PROBLEM
Take the entries below and print, exactly, the stretch from the line containing "Email us (1632, 972)" through the line containing "Android app (1543, 1183)", both included.

INPUT DATA
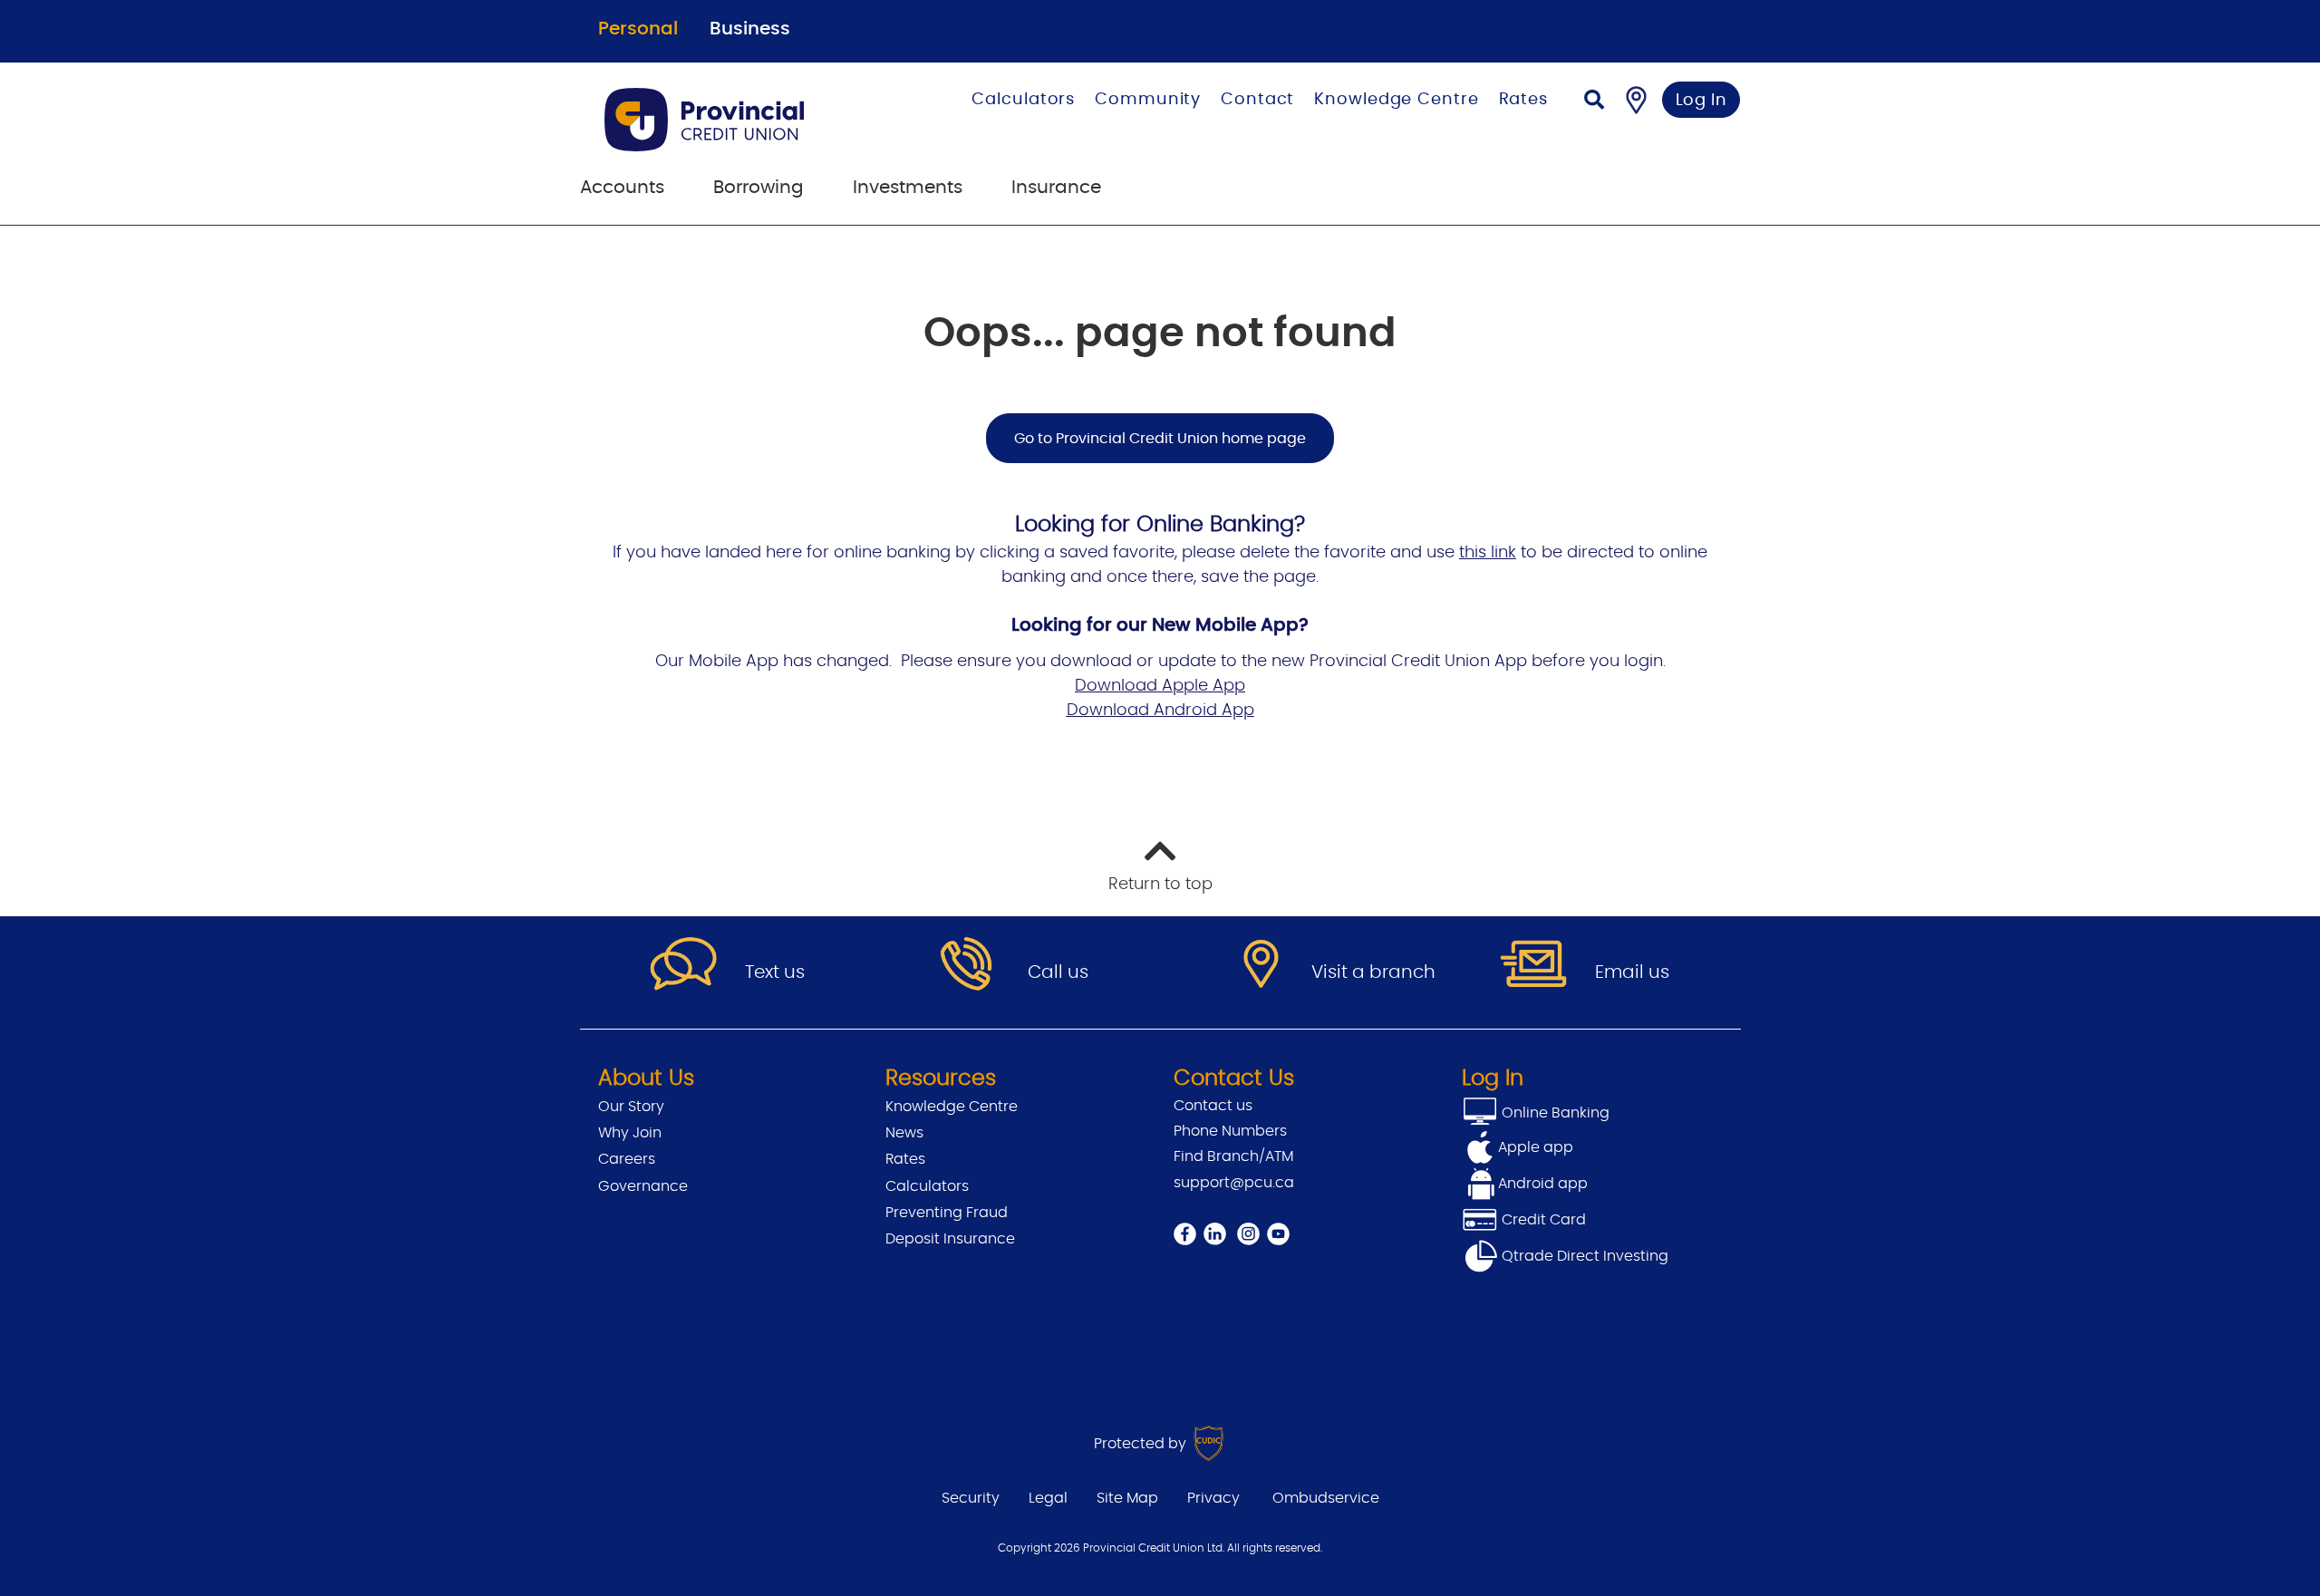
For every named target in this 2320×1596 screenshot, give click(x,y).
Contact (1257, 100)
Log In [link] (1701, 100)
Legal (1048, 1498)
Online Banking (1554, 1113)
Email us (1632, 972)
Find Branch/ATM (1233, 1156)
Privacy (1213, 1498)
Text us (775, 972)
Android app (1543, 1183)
...
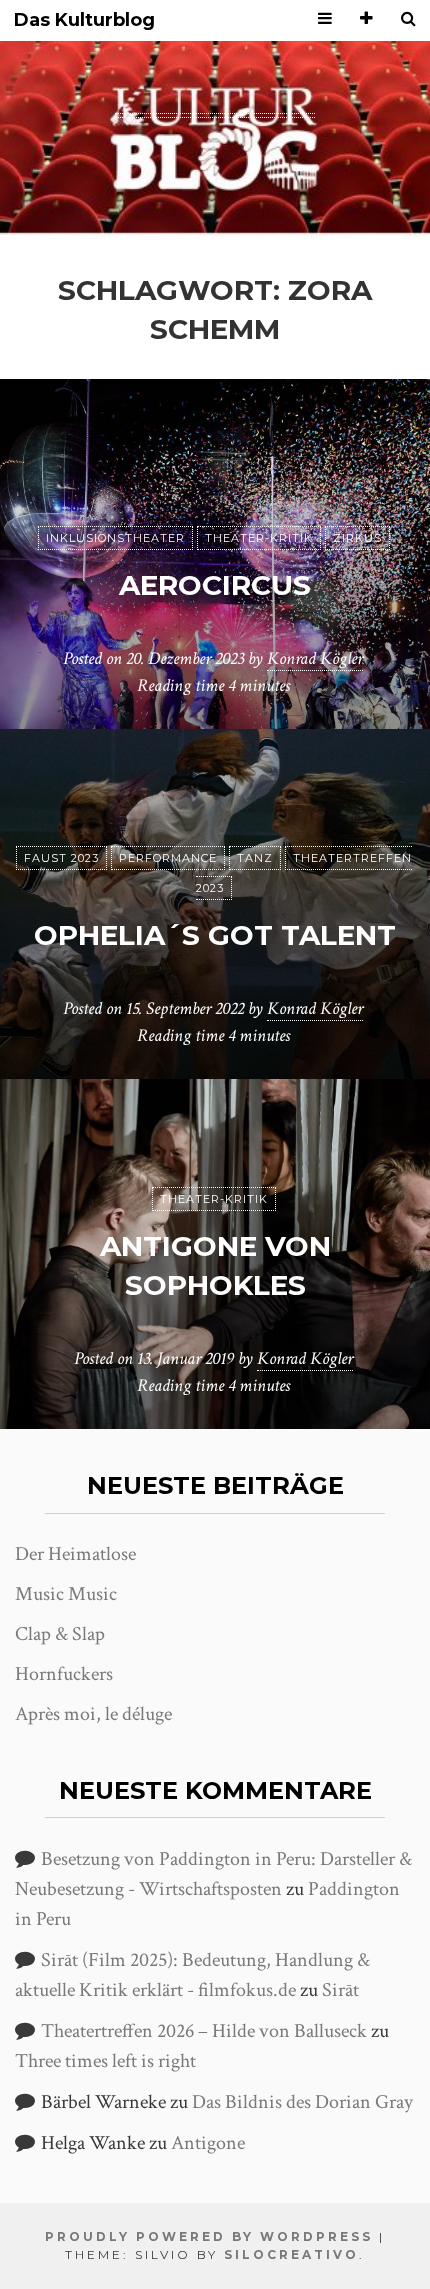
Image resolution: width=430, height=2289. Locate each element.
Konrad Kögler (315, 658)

ANSWER FOR THE TASK
Email us (1632, 972)
Find Branch/ATM (1233, 1156)
Privacy (1213, 1498)
Text us (775, 972)
Android app (1543, 1183)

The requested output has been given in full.